Company vans kept at home will be exempt from benefit-in-kind (BIK) tax, provided they are used for work purposes, the Minister for Finance, Mr McCreevy, has announced.
The U-turn was welcomed by employers' organisation IBEC, the Small Firms Association (SFA) and the Technical Engineering and Electrical Union (TEEU).
From January 1st, 2004, all benefits-in-kind currently taxable will be brought in line with the PAYE system, meaning PRSI and the health levy will be applied to the benefits for the first time.
Under the Revenue Commissioner's guidelines, PAYE and PRSI will be levied on the private use of company vans. Travel to and from work is included in the definition of private use.
However, the Minister said yesterday that vans would be exempt from BIK if employers require the employee to bring the van home, if other private use is prohibited and if the employee spends most of his or her working time away from the employer's workplace.
The general secretary of the TEEU, Mr Owen Wills, told the Revenue last week that it would be punitive to tax craft workers who provide emergency cover from home, 24 hours a day, and who keep tools and spare parts in their vehicles.
"It was bizarre for Mr McCreevy to describe having to travel to work at 3 a.m. or driving 50 miles to carry out emergency repairs to power lines as 'private use' of a company vehicle. This is not something that can be put on a par with a routine drive to work in a company car," Mr Wills said.

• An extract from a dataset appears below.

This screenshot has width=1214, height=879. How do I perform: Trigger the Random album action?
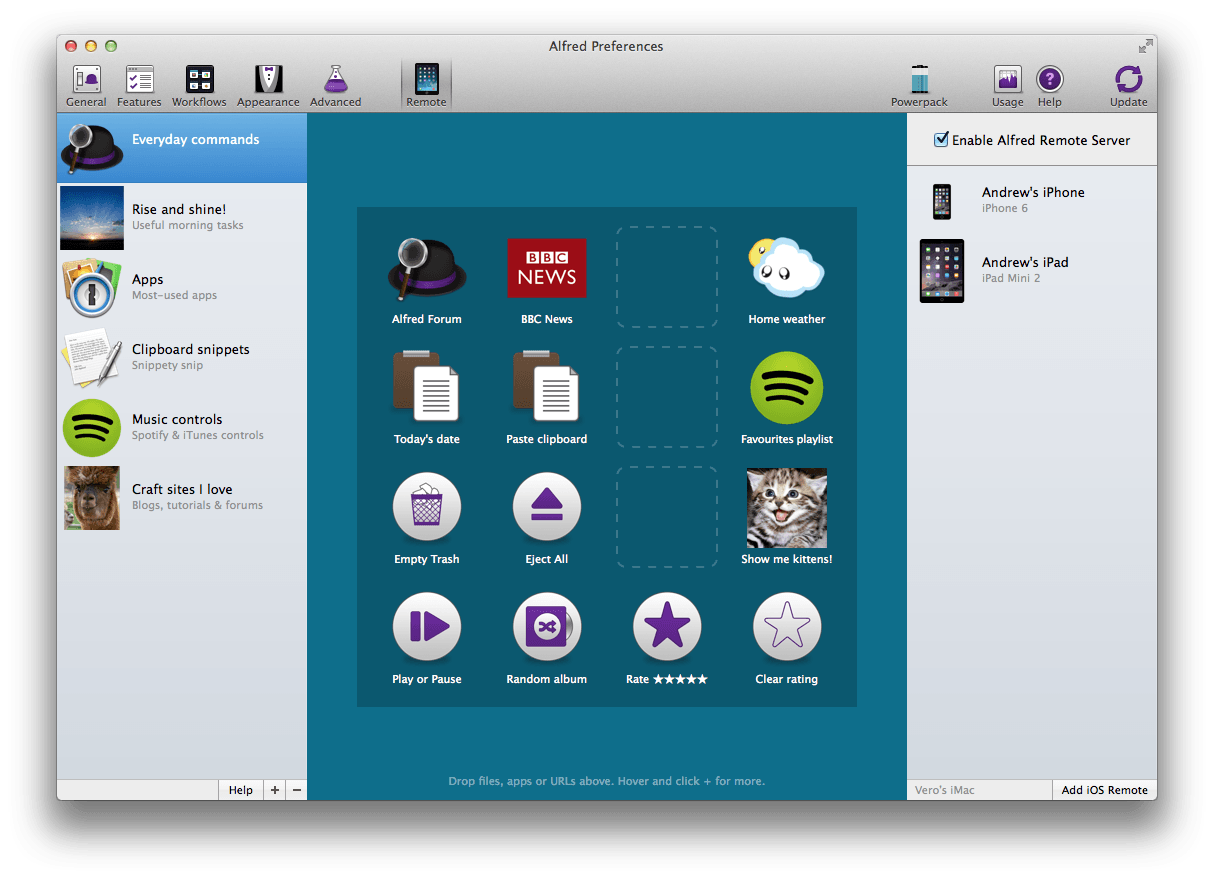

Employees viewed keeping vehicles at home as an imposition rather than a benefit, he added.
The Department of Finance has already indicated that mobile phones, home-based computer equipment and high-speed internet connections for business use will also be exempt from BIK taxation provided that private use is incidental.
The Minister reiterated that the new scheme would come into effect in January, as announced in last year's Budget. No further changes are envisaged.

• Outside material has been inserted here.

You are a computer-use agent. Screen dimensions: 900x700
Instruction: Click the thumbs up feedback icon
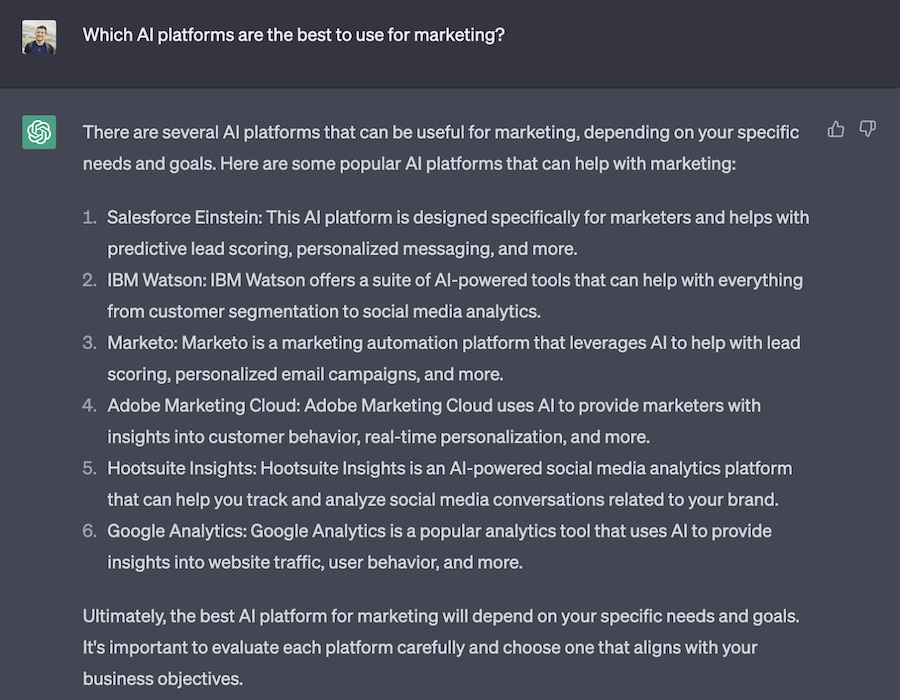(x=836, y=129)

The director general of IBEC, Mr Turlough O'Sullivan, has written to the Taoiseach calling for a one-year delay on the implementation of the scheme, due to the failure of the Revenue to finalise details until last month.
Yesterday IBEC said levying PAYE and PRSI on employees obliged to park a van at home would have been unwarranted and commercially damaging.
It warned in a statement that businesses would find it very difficult to implement the new measures to other benefits by January.
"Competitiveness is under pressure and such additional taxes on employment will do nothing to aid the economic recovery," according to IBEC.
Mr Pat Delaney, director of the SFA, applauded the exemption for company vans as a victory for common sense and open government. The tax would have undermined any prospect of wage moderation and job creation, he said.